About 40 Elon University students, faculty, and staff and community members, a smaller crowd than usual, attended the Panel Discussion: Violence associated with Guns Wednesday evening in Lakeside Meeting Rooms.

Although the room looked empty, there was a flow of questions being asked to the Elon University faculty and staff panelists. The panel was led by Jason Husser, Assistant Director of Elon Poll and Associate Professor of Political Science and Policy Studies and the four panelists were:

  • Kenneth Fernandez- Assistant Political Science and Policy Studies, Director of the Elon Poll
  • Dennis Franks- Director of Campus Safety and Police
  • Anthony Hatcher- Associate Professor of Communications
  • Rena Zito- Assistant Professor of Sociology

The discussion was directed towards listening to community members thoughts and opinions about gun control. According to the Washington Post and Shooting Tracker there have been over 1,000 mass shootings in the United States since 2013.

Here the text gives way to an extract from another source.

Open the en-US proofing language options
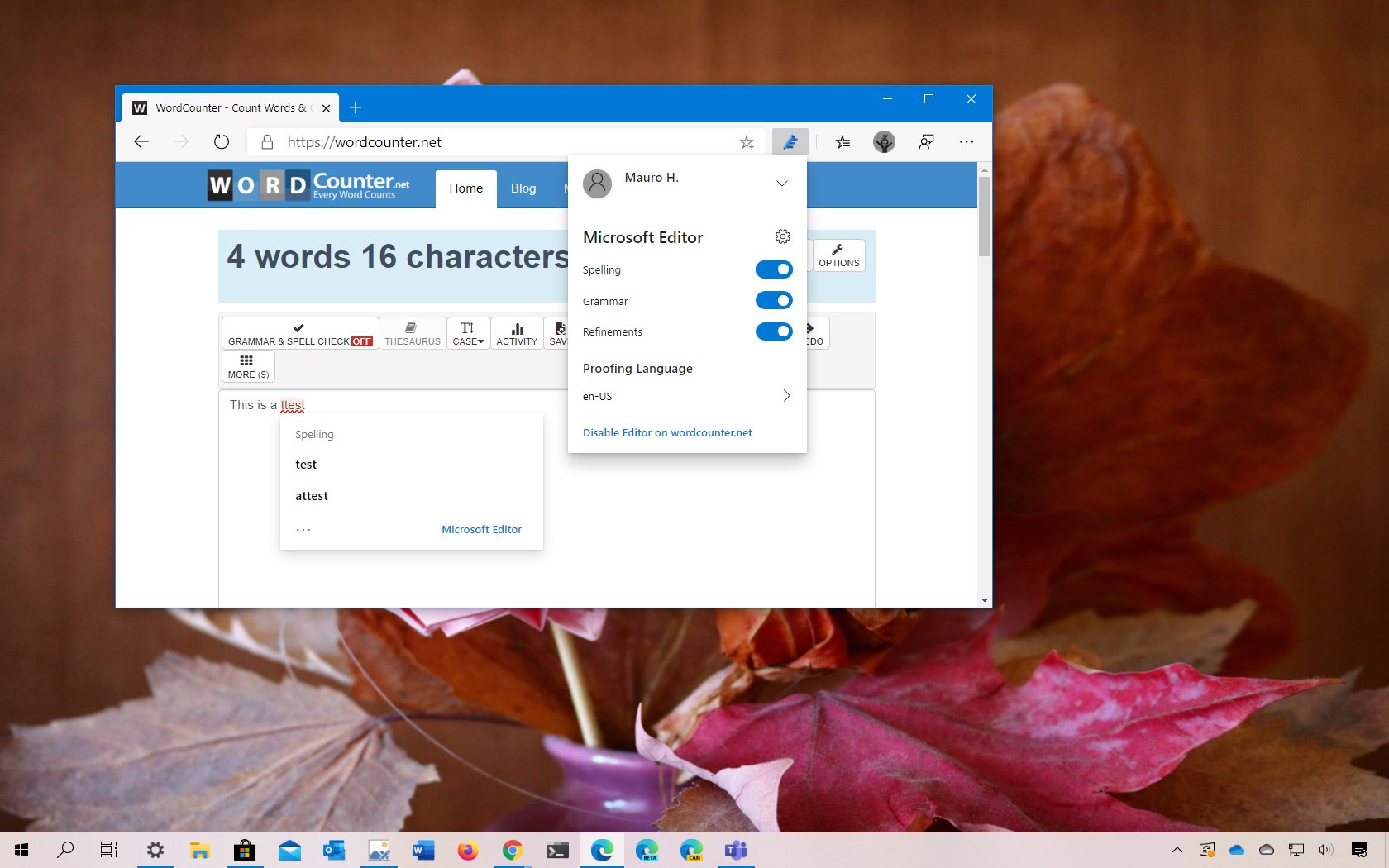Viewport: 1389px width, 868px height. 786,396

"I think a lot of us our frustrated [about gun control], but we can't focus on finding one simple solution. There's not one quick solution," said panelist Kenneth Fernandez.

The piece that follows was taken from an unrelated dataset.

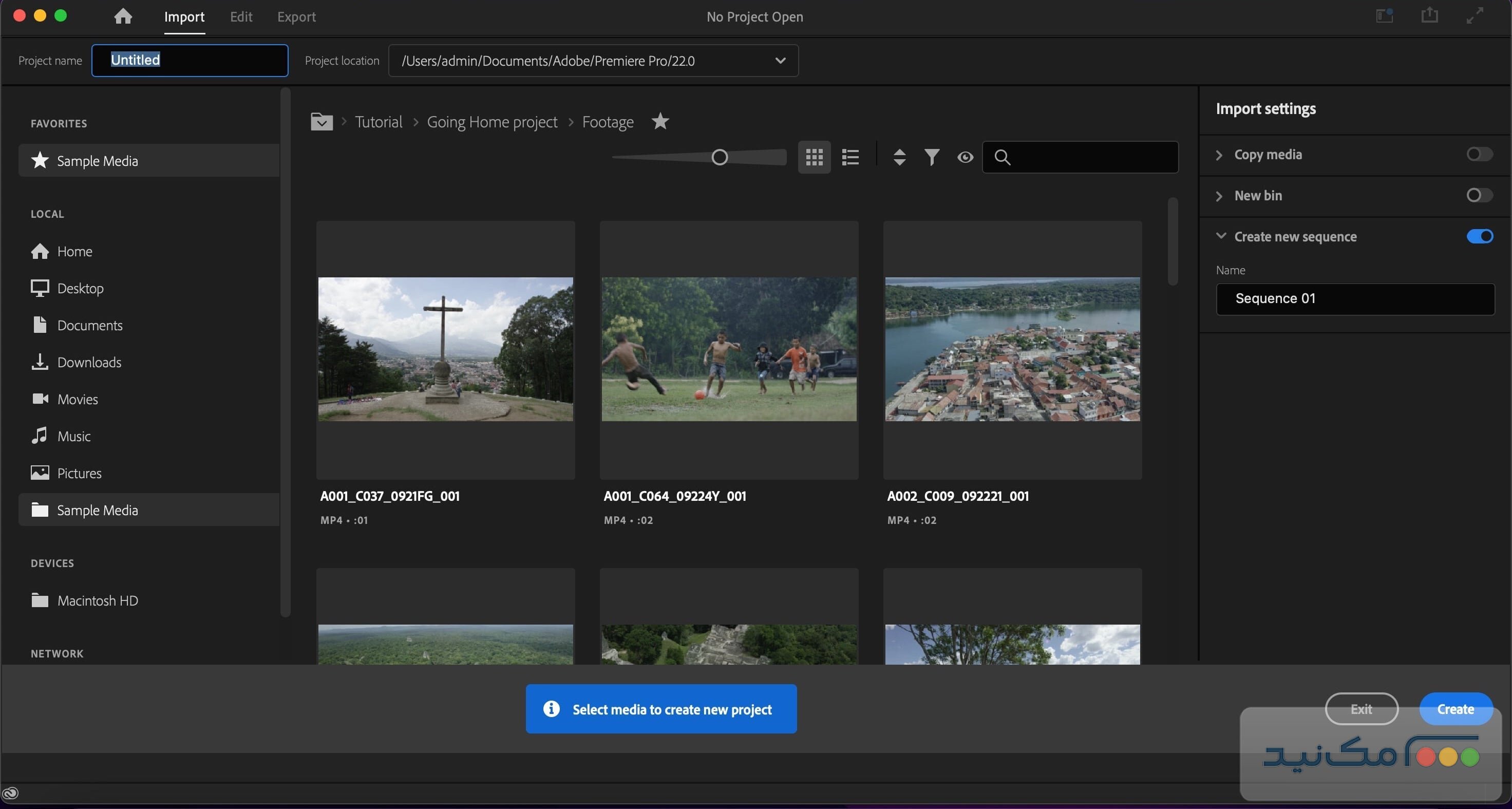Open the media filter options

(x=932, y=157)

One audience member raised the topic of gun control with mental health. He added the familiar saying: "Guns don't kill people; people kill people."

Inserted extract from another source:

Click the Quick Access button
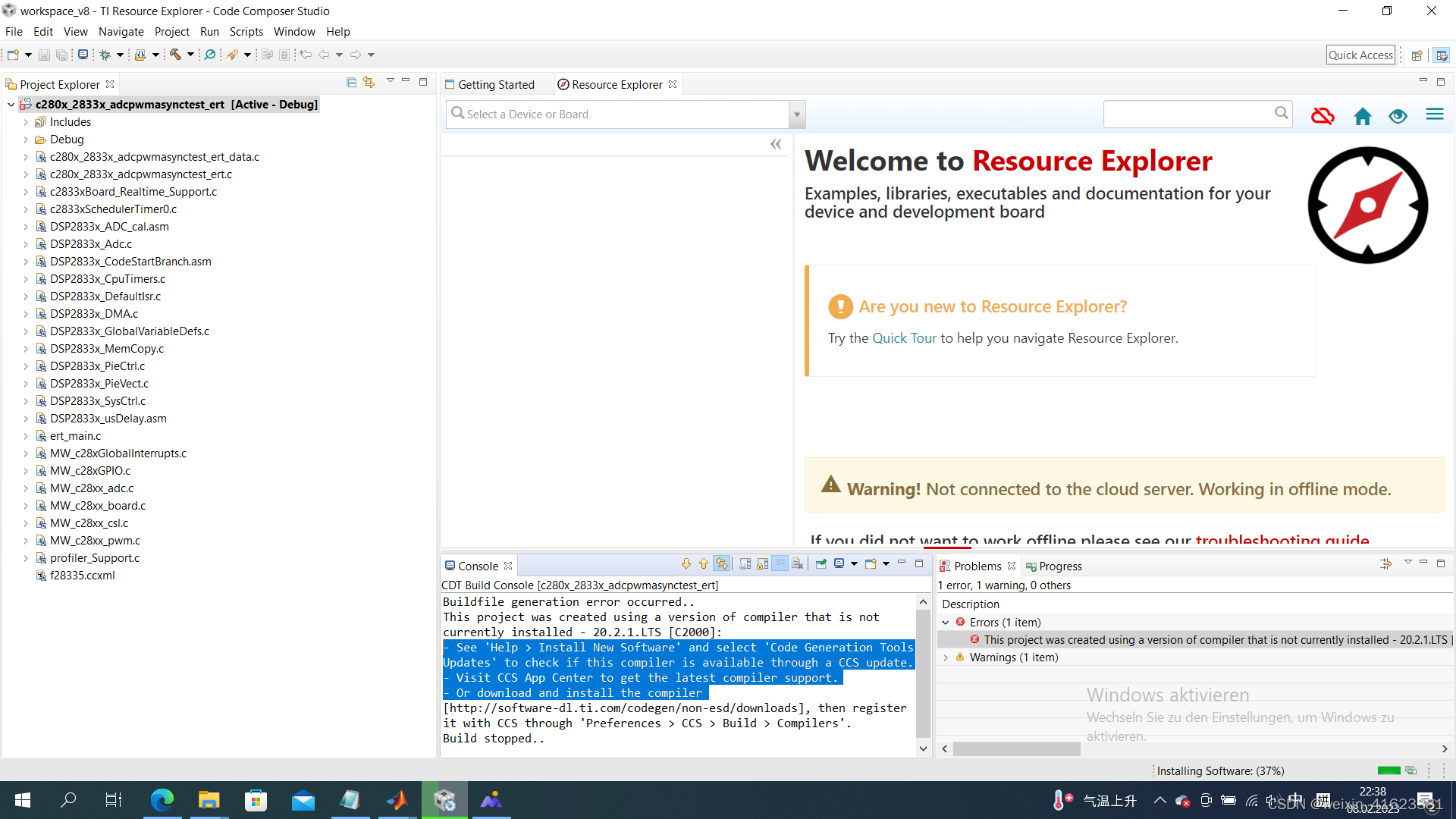[x=1360, y=55]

Despite the controversial topic, there was no tension between the audience and panel.

North Carolina Gun Laws Fact Sheet (source: Law Center to Prevent Gun Violence)

  • North Carolina requires a person to get a license or permit before purchasing a handgun (but not a rifle or a shotgun) and requires a background check before issuing a license or permit.
  • North Carolina imposes a felony on any person who attempts to sell, sells, gives or transfers in any way a handgun to a person under 18 years of age. But, it is not an offense if the handgun is:

    • Lent to the minor for lawful temporary use;

    • Transferred to an adult custodian and the minor takes only temporary possession as allowed by the adult custodian; or

    • A device distributed to a parent or guardian and the minor takes only temporary possession as allowed by the adult custodian

  • Non-firearms dealers are not subject to background checks in North Carolina, but federal and state purchaser prohibitions still apply.
  • North Carolina law prohibits the sale or transfer of a handgun to a person who has not obtained a permit to purchase a handgun or a concealed handgun permit.
  • State law prohibits transferring any deadly weapon or ammunition for firearms to any inmate of a charitable, mental or penal institution, or local confinement facility.

While these laws represent North Carolina's most current standard, the regulation is much more difficult. This is because of the "private sales loophole." The loophole says federal law does not require unlicensed (private) sellers to perform background checks on prospective purchasers and maintain all records on gun sales. According to the Law Center to Prevent Gun Violence, 40 percent of gun sales made in the United States are transferred by unlicensed sellers.

While the discussion prompted open dialogue with the Elon campus community, there was no clear solution raised as to how to enact change, at least not immediately.